On July 23-24, 2026, at FDA’s White Oak Campus in Silver Spring, Maryland, the Pharmacy Compounding Advisory Committee (PCAC) will decide the future of seven peptides that millions of Americans use. If these peptides are recommended for the 503A Bulk Drug Substances List, licensed compounding pharmacies could legally produce them with a prescription. Here’s the full breakdown.
| Peptide | Nominated Use | Why Women Care |
|---|---|---|
| BPC-157 | Ulcerative colitis | Gut healing, tissue repair, interstitial cystitis (pilot study: 10/12 women symptom resolution) |
| KPV | Wound healing, inflammatory conditions | Autoimmune conditions (80% of patients female), IBD, gut inflammation |
| TB-500 | Wound healing | Post-surgical recovery, C-section healing, tissue repair |
| MOTS-C | Obesity, osteoporosis | PCOS insulin resistance, menopause-related bone loss, metabolic support |
| Peptide | Nominated Use | Why Women Care |
|---|---|---|
| DSIP / Emideltide | Opioid withdrawal, chronic insomnia, narcolepsy | Perimenopausal insomnia, sleep architecture restoration |
| Semax | Cerebral ischemia, migraine, trigeminal neuralgia | Cognitive enhancement, BDNF support, brain fog in perimenopause |
| Epitalon | Insomnia | Telomere support, pineal gland function, longevity |
The PCAC is an advisory committee. Its recommendations are non-binding — the FDA is not obligated to follow them. Even a positive recommendation doesn’t immediately change anything. The formal process is: PCAC reviews evidence and votes on a recommendation, FDA considers the recommendation, if positive, FDA initiates rulemaking to add the substance to the 503A list, and rulemaking requires public comment and finalization.

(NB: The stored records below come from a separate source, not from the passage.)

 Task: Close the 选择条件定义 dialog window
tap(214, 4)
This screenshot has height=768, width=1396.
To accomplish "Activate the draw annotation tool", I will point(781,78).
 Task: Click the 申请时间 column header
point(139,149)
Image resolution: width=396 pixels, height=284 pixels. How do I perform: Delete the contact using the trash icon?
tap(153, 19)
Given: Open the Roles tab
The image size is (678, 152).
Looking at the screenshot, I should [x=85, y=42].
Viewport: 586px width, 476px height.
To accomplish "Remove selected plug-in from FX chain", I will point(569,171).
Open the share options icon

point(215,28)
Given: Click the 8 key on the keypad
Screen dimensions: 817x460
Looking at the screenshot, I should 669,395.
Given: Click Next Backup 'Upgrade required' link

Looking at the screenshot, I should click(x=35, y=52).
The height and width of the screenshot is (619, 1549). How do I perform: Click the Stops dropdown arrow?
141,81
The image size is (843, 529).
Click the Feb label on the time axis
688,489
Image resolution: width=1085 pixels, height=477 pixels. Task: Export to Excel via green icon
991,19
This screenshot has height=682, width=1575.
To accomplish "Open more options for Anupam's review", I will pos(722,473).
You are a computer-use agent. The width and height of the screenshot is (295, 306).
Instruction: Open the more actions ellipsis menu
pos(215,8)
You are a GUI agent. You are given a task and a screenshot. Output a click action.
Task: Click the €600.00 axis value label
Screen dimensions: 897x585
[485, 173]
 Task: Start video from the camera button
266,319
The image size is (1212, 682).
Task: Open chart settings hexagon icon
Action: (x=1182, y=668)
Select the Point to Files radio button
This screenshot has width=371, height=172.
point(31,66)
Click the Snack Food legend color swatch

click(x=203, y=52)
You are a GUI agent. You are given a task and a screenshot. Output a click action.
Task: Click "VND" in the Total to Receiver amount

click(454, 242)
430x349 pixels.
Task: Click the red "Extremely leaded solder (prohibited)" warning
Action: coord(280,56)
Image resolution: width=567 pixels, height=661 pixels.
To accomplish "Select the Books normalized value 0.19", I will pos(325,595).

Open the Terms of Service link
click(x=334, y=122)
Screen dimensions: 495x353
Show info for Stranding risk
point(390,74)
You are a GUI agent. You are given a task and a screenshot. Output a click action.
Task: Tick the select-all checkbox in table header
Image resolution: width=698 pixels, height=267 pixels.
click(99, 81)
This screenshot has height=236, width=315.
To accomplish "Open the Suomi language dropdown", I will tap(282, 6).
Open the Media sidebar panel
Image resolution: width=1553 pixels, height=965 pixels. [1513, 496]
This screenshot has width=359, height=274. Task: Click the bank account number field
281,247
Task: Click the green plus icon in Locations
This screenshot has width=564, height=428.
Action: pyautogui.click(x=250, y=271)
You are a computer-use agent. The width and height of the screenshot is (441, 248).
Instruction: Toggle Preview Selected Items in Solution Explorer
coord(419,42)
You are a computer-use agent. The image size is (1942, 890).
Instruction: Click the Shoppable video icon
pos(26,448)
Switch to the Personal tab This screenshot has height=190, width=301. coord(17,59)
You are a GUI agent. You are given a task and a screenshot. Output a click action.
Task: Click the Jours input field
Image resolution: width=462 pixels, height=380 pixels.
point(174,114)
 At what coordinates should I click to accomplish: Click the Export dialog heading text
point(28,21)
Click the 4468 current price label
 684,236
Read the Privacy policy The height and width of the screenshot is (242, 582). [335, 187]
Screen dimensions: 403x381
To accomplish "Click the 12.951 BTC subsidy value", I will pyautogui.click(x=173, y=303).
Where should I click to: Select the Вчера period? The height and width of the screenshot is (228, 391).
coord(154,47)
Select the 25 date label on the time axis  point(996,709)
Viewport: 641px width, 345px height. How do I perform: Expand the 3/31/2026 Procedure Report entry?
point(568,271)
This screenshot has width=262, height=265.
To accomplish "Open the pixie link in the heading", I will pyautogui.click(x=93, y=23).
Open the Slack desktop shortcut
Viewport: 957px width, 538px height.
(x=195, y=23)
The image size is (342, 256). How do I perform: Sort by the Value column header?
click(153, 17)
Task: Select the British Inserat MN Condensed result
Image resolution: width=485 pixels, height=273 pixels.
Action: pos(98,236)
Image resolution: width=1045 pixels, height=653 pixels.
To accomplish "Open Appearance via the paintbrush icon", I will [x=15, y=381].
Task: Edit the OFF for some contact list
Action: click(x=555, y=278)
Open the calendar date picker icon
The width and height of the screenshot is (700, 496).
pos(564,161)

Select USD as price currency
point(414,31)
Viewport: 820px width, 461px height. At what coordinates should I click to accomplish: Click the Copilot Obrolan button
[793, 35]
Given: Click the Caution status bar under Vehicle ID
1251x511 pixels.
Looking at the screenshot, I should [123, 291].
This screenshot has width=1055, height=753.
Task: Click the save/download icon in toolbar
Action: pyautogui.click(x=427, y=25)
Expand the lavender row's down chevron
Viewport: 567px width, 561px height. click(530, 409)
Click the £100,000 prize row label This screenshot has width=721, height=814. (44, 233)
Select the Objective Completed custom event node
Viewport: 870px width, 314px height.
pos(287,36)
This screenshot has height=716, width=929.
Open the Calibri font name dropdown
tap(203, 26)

Legal experts have described the July meeting as a necessary procedural step rather than the finish line. Without PCAC review, any modification to the 503A list would likely face legal challenge.
The FDA is specifically reviewing BPC-157 for ulcerative colitis — not for general tissue repair, not for interstitial cystitis, not for gut healing broadly. If approved for 503A compounding, it would likely be compoundable only for the nominated indication. However, once a substance is on the 503A list, providers have broader latitude in how they prescribe compounded medications.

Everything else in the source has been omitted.